HOW TO COMPLETE THIS TASK
For the listing below, work out how many lines hold the word "will" and give that number by itself.

PROVIDED RECORDS
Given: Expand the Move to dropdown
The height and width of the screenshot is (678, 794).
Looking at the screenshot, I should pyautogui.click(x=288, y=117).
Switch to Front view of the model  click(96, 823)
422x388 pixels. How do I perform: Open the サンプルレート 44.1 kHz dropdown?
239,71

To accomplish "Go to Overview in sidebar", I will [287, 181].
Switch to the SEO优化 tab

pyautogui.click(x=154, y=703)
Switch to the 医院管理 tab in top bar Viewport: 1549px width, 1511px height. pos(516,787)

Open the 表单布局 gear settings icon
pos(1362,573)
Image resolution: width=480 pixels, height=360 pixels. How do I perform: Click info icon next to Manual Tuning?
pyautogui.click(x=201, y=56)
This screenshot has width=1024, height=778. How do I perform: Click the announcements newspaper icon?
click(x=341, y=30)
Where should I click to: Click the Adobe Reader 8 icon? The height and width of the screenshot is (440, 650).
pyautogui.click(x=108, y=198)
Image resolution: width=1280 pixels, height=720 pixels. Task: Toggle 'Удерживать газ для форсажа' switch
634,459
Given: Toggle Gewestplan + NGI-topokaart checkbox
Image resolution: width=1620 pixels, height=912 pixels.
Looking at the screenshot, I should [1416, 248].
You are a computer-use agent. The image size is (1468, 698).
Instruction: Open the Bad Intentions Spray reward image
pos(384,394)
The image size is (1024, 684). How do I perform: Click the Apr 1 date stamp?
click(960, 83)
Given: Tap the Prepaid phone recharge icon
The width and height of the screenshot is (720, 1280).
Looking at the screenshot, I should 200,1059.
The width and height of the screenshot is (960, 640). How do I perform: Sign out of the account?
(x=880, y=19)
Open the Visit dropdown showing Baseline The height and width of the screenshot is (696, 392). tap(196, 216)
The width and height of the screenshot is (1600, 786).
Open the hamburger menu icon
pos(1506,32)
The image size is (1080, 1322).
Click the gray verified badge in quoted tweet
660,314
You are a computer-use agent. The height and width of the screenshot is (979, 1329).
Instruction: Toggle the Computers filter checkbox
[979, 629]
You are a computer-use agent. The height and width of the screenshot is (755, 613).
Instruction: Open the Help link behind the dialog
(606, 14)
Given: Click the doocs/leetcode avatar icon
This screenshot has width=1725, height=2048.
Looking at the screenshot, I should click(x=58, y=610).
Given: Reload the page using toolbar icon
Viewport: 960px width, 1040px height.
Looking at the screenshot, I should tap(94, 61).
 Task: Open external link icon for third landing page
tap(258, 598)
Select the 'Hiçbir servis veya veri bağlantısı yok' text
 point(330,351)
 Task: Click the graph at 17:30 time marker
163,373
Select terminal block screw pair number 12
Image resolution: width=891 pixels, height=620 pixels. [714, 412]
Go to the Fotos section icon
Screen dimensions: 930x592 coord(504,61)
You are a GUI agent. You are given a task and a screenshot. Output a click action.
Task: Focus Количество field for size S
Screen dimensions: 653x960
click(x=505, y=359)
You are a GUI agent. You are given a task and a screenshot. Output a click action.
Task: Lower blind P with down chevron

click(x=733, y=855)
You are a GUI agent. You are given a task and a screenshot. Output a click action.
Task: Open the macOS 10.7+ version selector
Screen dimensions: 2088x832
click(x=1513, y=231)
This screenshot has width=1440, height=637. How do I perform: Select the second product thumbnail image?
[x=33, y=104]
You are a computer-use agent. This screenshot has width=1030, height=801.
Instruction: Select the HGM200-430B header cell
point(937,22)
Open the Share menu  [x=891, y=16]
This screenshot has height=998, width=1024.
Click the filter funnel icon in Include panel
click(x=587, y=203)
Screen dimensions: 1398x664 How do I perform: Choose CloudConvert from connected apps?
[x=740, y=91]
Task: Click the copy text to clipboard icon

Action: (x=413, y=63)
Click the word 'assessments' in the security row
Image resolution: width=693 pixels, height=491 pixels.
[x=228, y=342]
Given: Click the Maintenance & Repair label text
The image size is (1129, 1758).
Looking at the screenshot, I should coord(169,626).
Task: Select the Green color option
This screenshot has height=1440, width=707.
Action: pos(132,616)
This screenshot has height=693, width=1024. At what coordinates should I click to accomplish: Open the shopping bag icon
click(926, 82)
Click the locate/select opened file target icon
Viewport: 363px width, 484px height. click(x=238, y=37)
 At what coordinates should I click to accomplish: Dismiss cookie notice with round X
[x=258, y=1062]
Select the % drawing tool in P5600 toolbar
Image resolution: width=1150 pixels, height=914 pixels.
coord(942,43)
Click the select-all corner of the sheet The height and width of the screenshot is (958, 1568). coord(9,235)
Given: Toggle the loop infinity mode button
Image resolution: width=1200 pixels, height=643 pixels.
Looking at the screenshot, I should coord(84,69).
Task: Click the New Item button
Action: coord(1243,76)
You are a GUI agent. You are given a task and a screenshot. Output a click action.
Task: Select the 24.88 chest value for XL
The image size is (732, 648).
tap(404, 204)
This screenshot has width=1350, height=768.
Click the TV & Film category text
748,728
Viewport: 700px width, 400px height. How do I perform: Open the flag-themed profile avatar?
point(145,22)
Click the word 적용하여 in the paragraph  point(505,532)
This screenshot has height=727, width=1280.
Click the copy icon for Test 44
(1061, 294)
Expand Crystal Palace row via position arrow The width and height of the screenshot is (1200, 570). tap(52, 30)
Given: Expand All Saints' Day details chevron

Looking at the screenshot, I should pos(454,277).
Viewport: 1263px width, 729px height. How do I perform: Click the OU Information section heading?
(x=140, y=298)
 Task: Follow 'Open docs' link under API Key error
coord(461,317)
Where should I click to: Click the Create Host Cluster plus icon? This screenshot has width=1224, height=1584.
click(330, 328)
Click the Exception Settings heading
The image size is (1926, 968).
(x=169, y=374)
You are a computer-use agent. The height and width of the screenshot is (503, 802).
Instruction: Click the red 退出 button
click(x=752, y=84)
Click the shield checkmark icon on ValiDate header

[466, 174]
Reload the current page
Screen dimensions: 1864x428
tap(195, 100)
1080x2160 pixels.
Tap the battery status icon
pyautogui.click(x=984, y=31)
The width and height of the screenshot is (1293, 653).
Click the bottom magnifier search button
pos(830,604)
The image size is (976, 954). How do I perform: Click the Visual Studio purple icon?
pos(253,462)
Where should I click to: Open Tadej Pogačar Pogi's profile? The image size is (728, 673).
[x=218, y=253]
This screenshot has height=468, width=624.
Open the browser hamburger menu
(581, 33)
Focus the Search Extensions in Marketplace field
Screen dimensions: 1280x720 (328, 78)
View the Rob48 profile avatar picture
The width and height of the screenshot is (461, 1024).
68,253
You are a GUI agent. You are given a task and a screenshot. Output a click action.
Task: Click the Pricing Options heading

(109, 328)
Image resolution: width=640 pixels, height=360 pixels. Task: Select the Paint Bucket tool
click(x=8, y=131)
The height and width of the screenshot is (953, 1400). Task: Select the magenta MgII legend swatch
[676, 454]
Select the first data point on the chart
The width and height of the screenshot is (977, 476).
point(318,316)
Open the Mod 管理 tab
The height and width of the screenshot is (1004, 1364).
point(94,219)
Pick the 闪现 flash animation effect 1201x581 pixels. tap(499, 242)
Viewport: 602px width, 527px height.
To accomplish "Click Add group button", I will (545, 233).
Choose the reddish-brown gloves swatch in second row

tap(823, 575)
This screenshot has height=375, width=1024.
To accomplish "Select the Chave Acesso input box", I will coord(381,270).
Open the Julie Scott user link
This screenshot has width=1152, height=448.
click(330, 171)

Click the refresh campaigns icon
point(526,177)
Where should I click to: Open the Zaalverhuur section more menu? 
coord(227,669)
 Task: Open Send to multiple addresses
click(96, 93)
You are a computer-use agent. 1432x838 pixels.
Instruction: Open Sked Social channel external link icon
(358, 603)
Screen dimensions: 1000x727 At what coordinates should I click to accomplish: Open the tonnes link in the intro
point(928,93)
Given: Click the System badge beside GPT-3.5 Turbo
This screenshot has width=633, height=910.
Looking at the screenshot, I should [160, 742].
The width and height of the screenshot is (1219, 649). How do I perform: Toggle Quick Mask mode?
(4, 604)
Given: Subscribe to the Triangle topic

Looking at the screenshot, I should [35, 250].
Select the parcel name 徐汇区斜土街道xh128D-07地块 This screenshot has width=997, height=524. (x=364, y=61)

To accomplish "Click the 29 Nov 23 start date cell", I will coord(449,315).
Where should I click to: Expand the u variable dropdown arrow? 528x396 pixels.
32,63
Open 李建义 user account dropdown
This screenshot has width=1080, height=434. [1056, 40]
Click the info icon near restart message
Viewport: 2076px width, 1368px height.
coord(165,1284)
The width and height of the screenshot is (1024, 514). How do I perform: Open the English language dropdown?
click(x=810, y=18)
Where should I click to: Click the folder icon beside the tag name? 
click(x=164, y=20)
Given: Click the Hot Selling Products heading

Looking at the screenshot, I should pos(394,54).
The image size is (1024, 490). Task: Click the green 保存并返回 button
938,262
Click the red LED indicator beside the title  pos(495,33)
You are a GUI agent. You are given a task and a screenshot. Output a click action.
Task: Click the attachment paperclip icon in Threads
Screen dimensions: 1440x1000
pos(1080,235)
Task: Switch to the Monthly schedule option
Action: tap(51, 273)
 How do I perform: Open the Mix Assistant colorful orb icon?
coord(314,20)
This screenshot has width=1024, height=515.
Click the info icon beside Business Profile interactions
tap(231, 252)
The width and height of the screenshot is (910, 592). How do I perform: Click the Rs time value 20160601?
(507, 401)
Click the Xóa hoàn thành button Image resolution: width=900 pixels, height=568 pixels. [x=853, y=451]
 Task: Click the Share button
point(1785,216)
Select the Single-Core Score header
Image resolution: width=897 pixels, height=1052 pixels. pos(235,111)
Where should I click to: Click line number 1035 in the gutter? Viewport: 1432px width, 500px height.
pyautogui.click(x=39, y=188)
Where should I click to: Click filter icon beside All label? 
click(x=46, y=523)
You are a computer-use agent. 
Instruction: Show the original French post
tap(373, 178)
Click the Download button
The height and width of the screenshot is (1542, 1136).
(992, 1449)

RESULT OF THIS EXERCISE
4